"It’s a MacGuffin": Matteo Garrone Says His New Film Isn't About Reality TV
It wouldn’t be surprising if Italian director Matteo Garrone had difficulty finding the right project to work on after his acclaimed crime drama “Gomorrah.” The film was both a commercial and critical success, winning the Grand Prix award at the 2008 Cannes Film Festival, the second most prestigious award at the competition. He earned the same prize again at last year’s festival for his latest film, “Reality,” a “comedy” about a fishmonger named Luciano who grows obsessed with appearing on the reality television series “Grande Fratello” – the Italian “Big Brother.” The movie, which stars Aniello Arena, may seem like a departure for the filmmaker, but as it mutates into a study of what society does to a man, it becomes clear that the film fits into Garrone’s oeuvre. ARTINFO recently sat down with the director to talk about how his film isn’t about reality television, the problem with societal systems, and working with an incarcerated star.
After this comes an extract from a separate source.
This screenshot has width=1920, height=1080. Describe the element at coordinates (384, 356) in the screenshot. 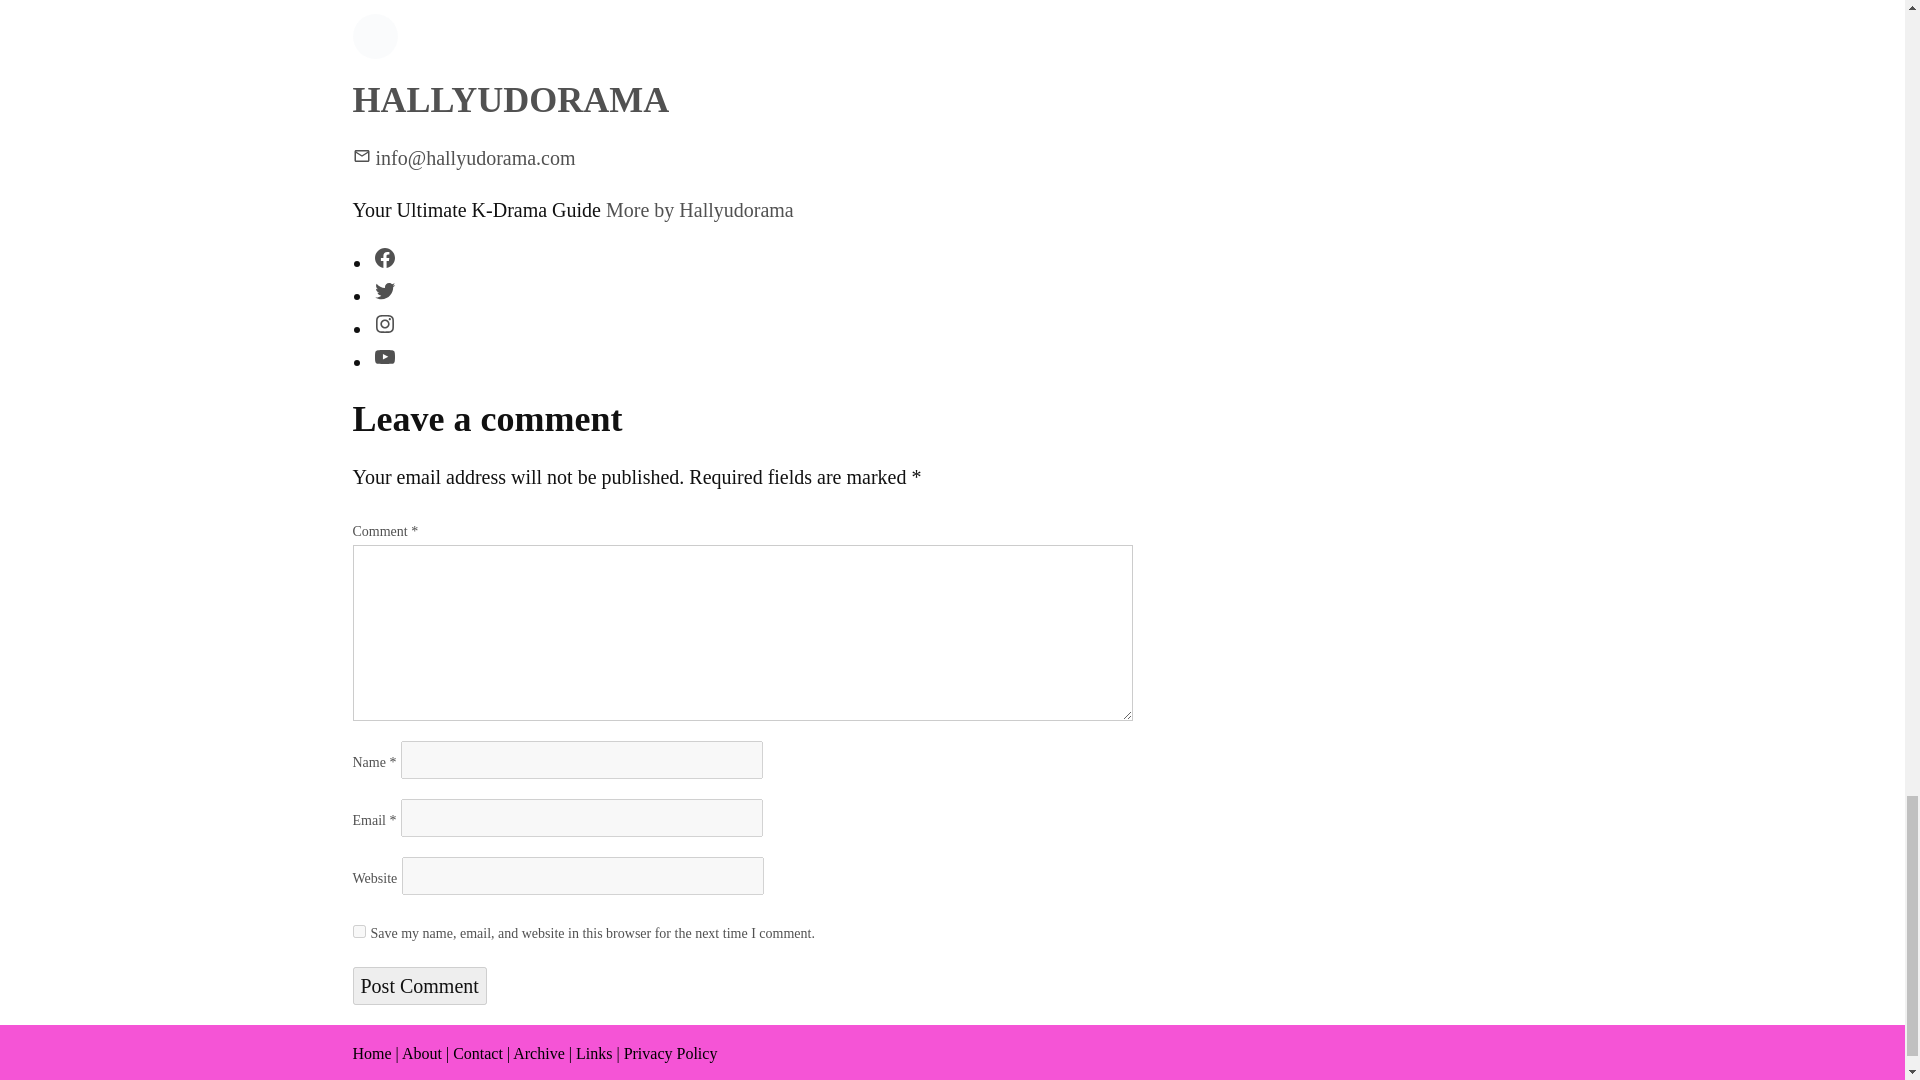

I see `youtube` at that location.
Your last film, “Gomorrah,” was about organized crime in Naples, while “Reality” is about a man who becomes obsessed with appearing on a reality television series. What led you to this story?
“Reality” comes from a true story that happened in my family – to the brother of my wife. I thought it was interesting and surprising. And it was also a story that could be funny, but still tragic – a black fairy tale.
Was it important to do a comedy after working on such a bleak drama?
I wanted to do something different, but I don’t know if it is in the end. I understand that it’s not a classic comedy, it’s very dark. My point of view is the same. Also, “Gomorrah” was a black fairy tale too. Its big theme was an overpowering system and “Reality” is about the show business system. Both are dangerous.
Are you interested in how systems affect people?
In my movies obsession is something that’s always there. “Reality” is a movie about capitalism. This man was pushed by his family and the neighborhood to do [apply to the show], so it’s about how society is contaminated. It’s a contagion. Trying to escape from everyday life to reach some artificial paradise. A very dramatic aspect in this movie is that they want to have something more, because what they have is not enough. They’re not poor, they have a business, a house, but they want something else. That’s capitalism. We try to tell this story from the point of view of the character and the family, without putting ourselves in.
Was it hard trying to keep yourself separate from the character?
I feel very close to this character, to some part of his personality. He’s a naif, he’s pure in a way. I think it’s a movie that talks about us as a society. He invented a new character he thinks is better suited to succeed. So he starts to lose himself, his identity. This is something I think is very modern. It can happen to everybody.
Do you think it’s a problem that many people view fame as the only way to change one’s life?
Yeah. In this case the family wants him to become famous so they can become rich. I think it’s one aspect. But I think for Luciano, for him to be on television means something much more. To him it proves to everybody that he exists. To be recognized – a confirmation of his existence. It becomes an existential problem, not just a narcissistic problem. And I think that’s important.
How would you describe the role of reality television and “Big Brother” in the film?
It’s a MacGuffin. It’s something that’s important for the story but it’s not really important. It’s important for the action but not really to the story.
Was that always your intention or was that something that happened as filming progressed?
What pushed me to tell this story was the human conflict of this guy. You can easily lose yourself in the seduction of the society. There’s a wonderful movie of Federico Fellini’s called “The White Sheik” and the theme of the movie is very close to “Reality.” There was this woman who came to Rome to be married, but she escapes to see the hero of her [soap opera photo comics].
Did you feel a greater responsibility on this film since the story came from someone so close to you?
I spoke with [my wife’s brother]. He went to a doctor for almost a year. He took medicine. After he found himself again, we talked about this project and he said that he wanted to develop and tell the story, so we did it together. I didn’t force him to do it.
Aniello Arena, who plays Luciano, was (and still is) in prison while you were working on the movie. He had acted in the theater before – which is where you’d seen him – but never in a film. Why choose him as opposed to someone more famous for the role?
I saw many different type of actors, some more famous, some less. Then I decided to give it to him, this role, to challenge him because this was his first movie. I saw him in the theater, and I thought he was a great actor.
Did the authorities have any problems with Arena working on the film?
Everyday we gave the police the program – the shooting schedule. They wanted to know where we were shooting every day, so they could come to check. So we didn’t have a problem. At night, he’d go back to jail.
It didn’t make things more difficult?
Sometimes. When the weather was changing and wanted to change sets, we couldn’t. We had to keep to the plan. If we wanted to make a scene, and that day it was raining, and we wanted to go to another set, we couldn’t because we had given the police another address.
What's next for you?
I’m reading up. I have some ideas, but nothing I’ve started to develop yet.